Provided data:
┌──

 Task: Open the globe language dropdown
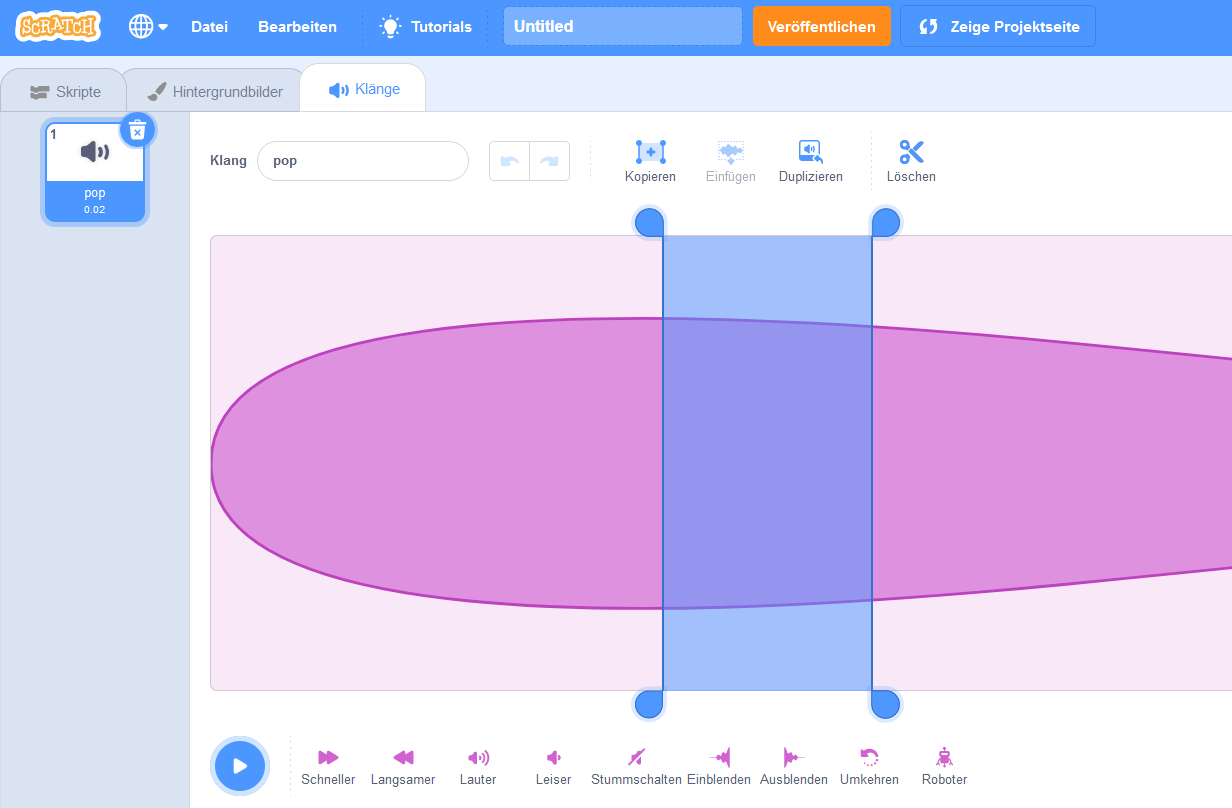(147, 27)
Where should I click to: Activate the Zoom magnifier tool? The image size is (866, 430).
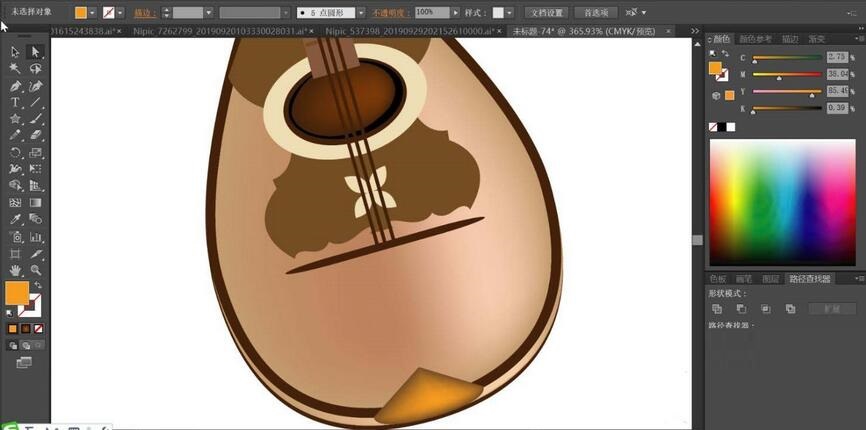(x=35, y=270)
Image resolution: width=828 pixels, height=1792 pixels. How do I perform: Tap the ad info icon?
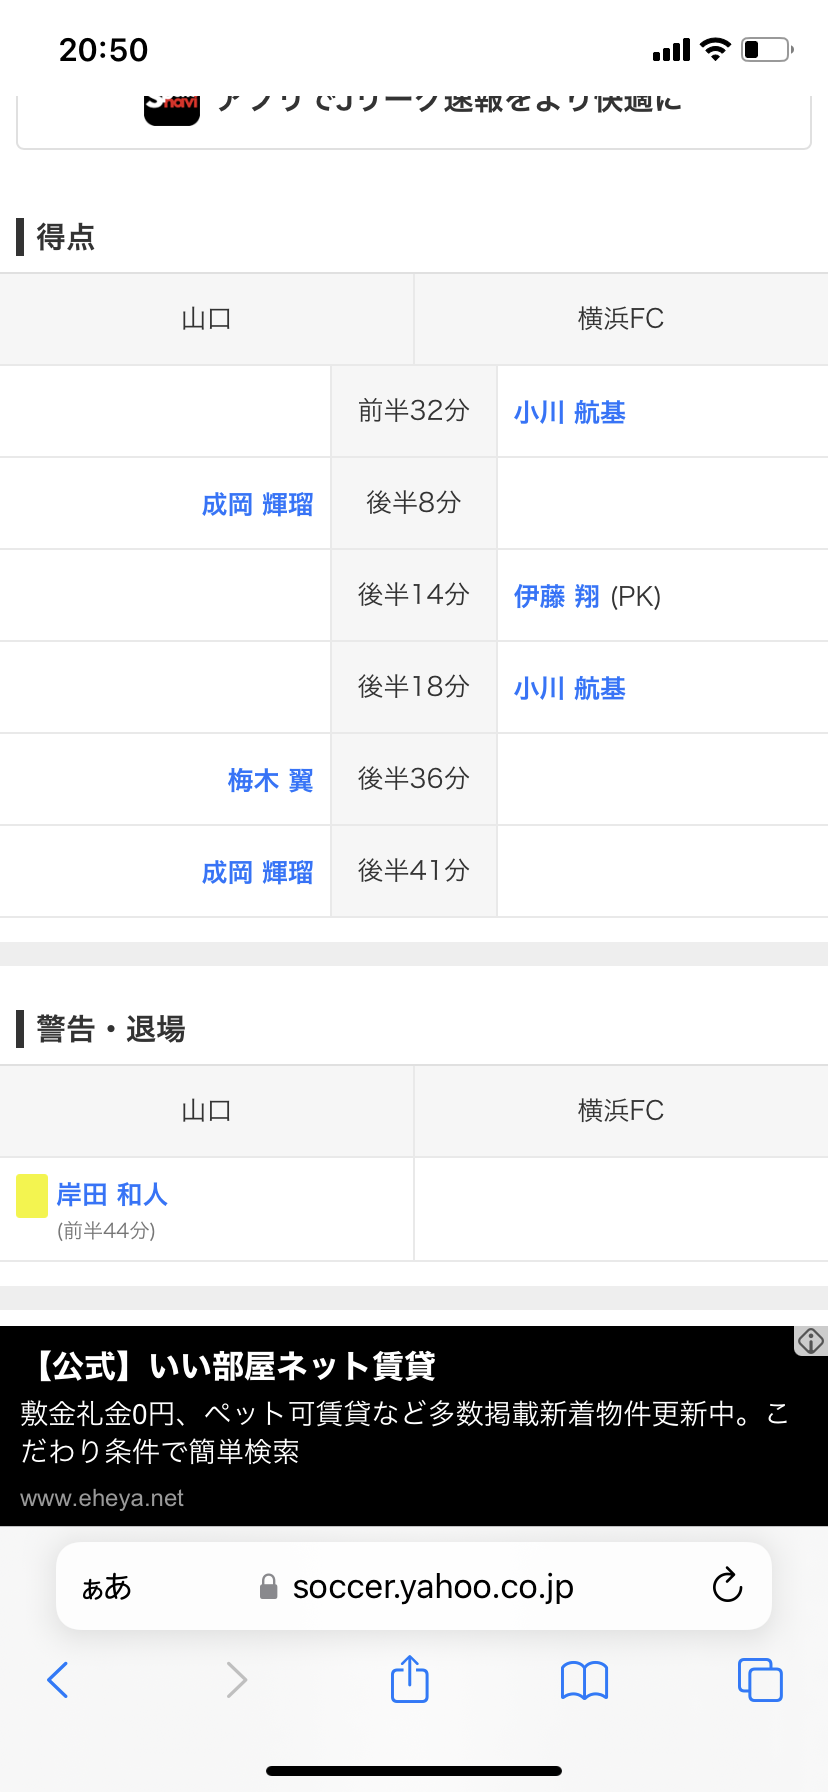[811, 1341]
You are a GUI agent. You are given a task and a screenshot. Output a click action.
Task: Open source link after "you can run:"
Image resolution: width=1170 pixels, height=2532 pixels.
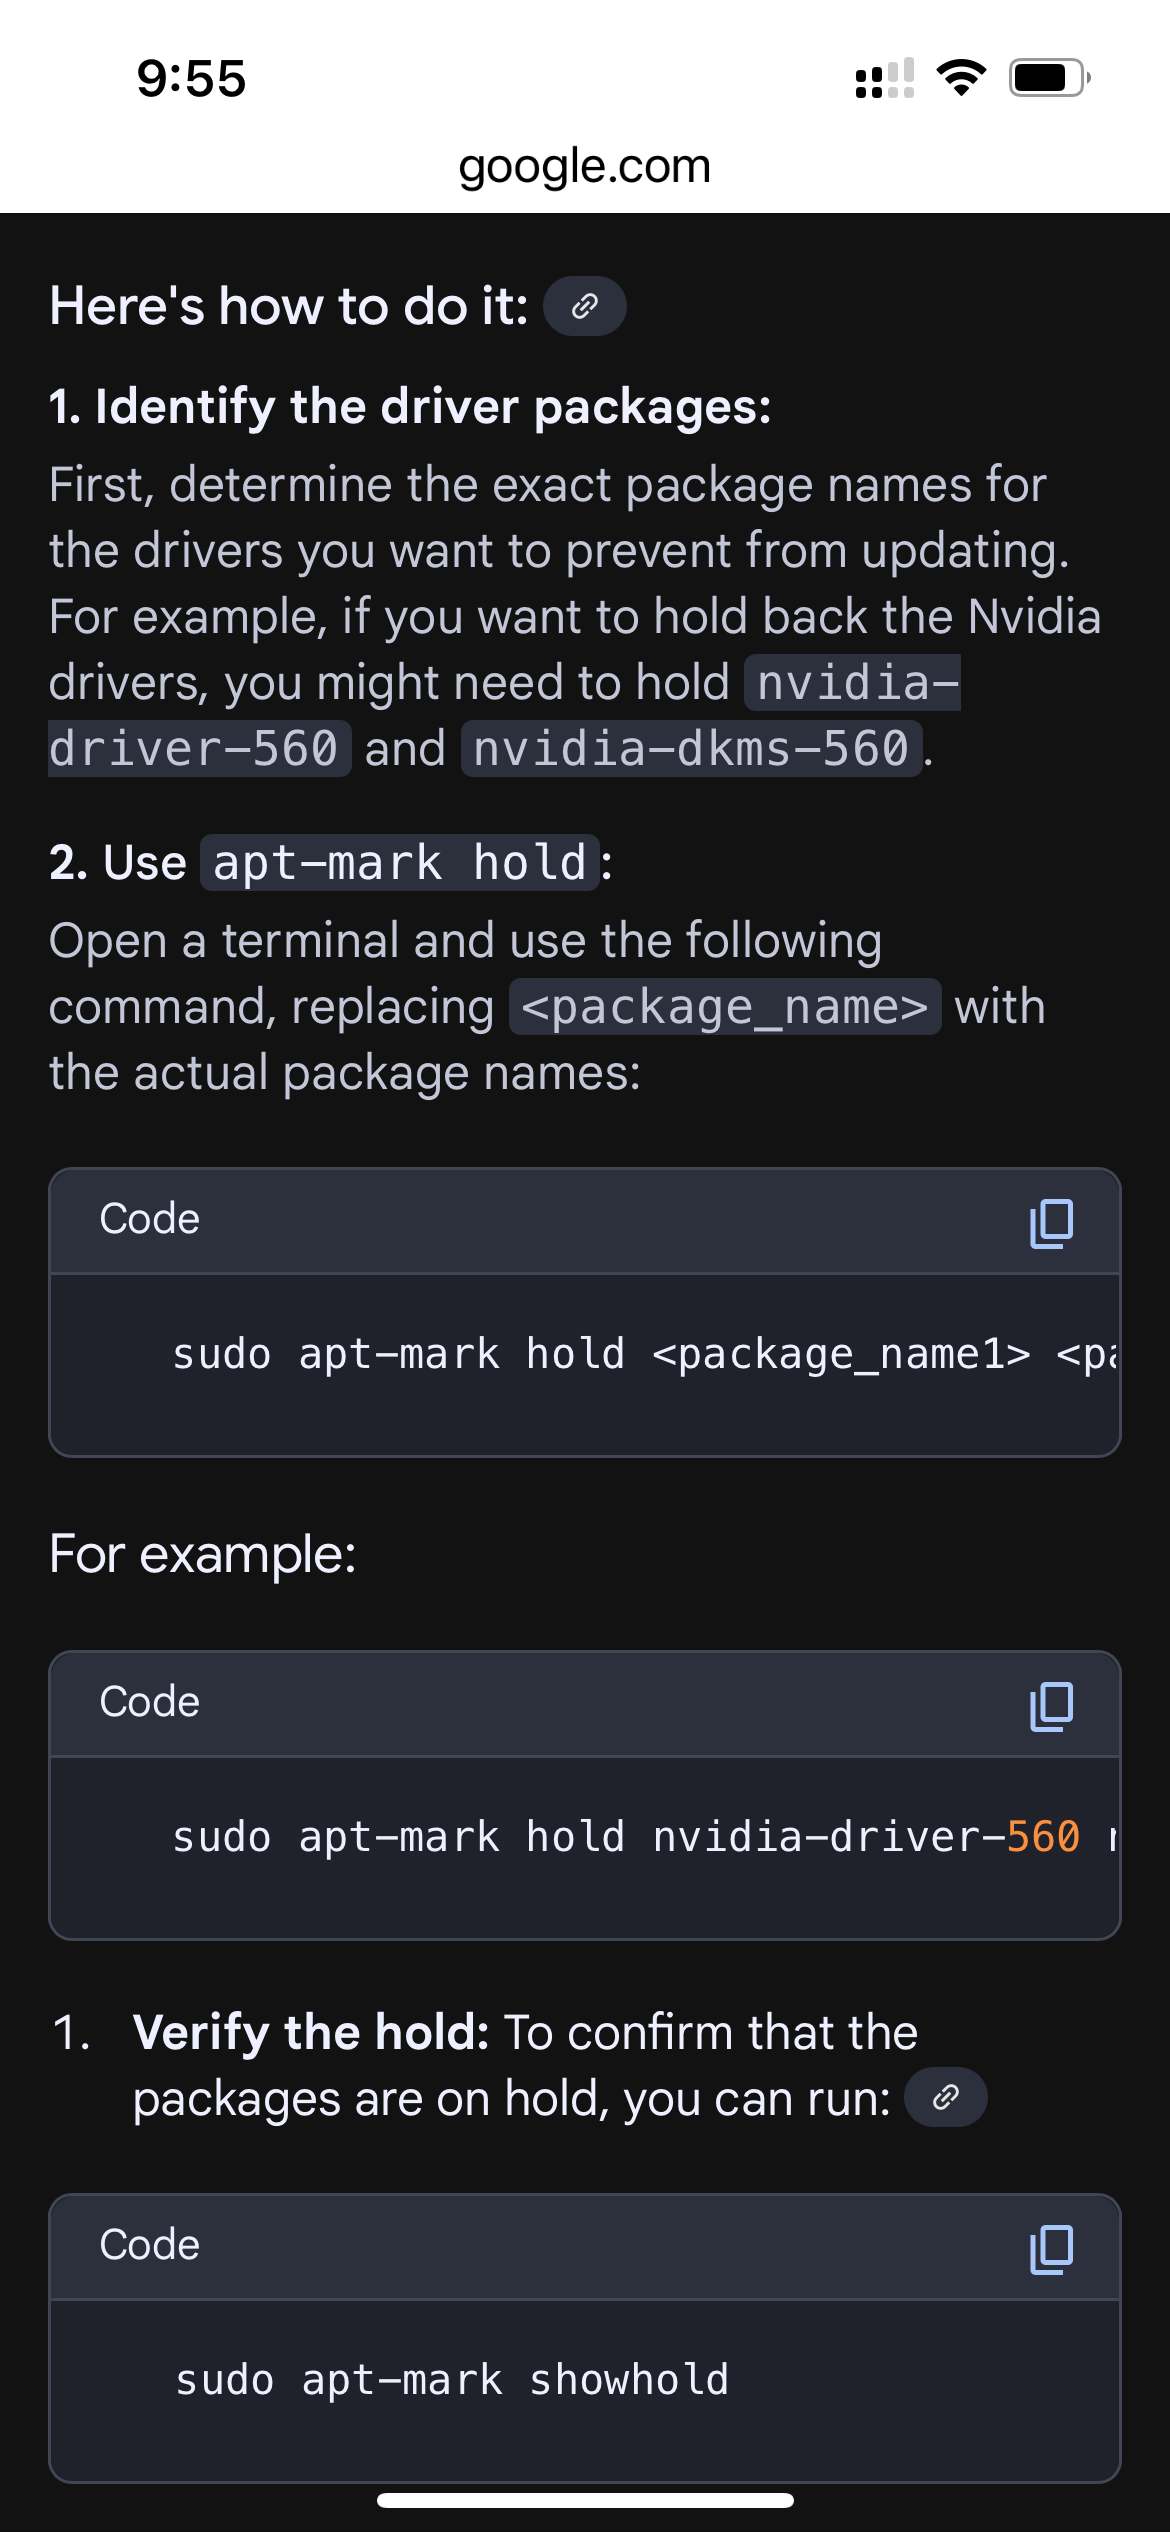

└──

Exercise requirements: Your copy should match the records above exactly, except that it contains no pictures.

Solution to this task:
 Task: Open the globe language dropdown
(147, 27)
Where should I click to: Activate the Zoom magnifier tool? The image size is (866, 430).
(x=35, y=270)
Image resolution: width=828 pixels, height=1792 pixels. How do I perform: Tap the ad info icon?
[811, 1341]
You are a GUI agent. You are given a task and a screenshot. Output a click action.
Task: Open source link after "you can run:"
Image resolution: width=1170 pixels, height=2532 pixels.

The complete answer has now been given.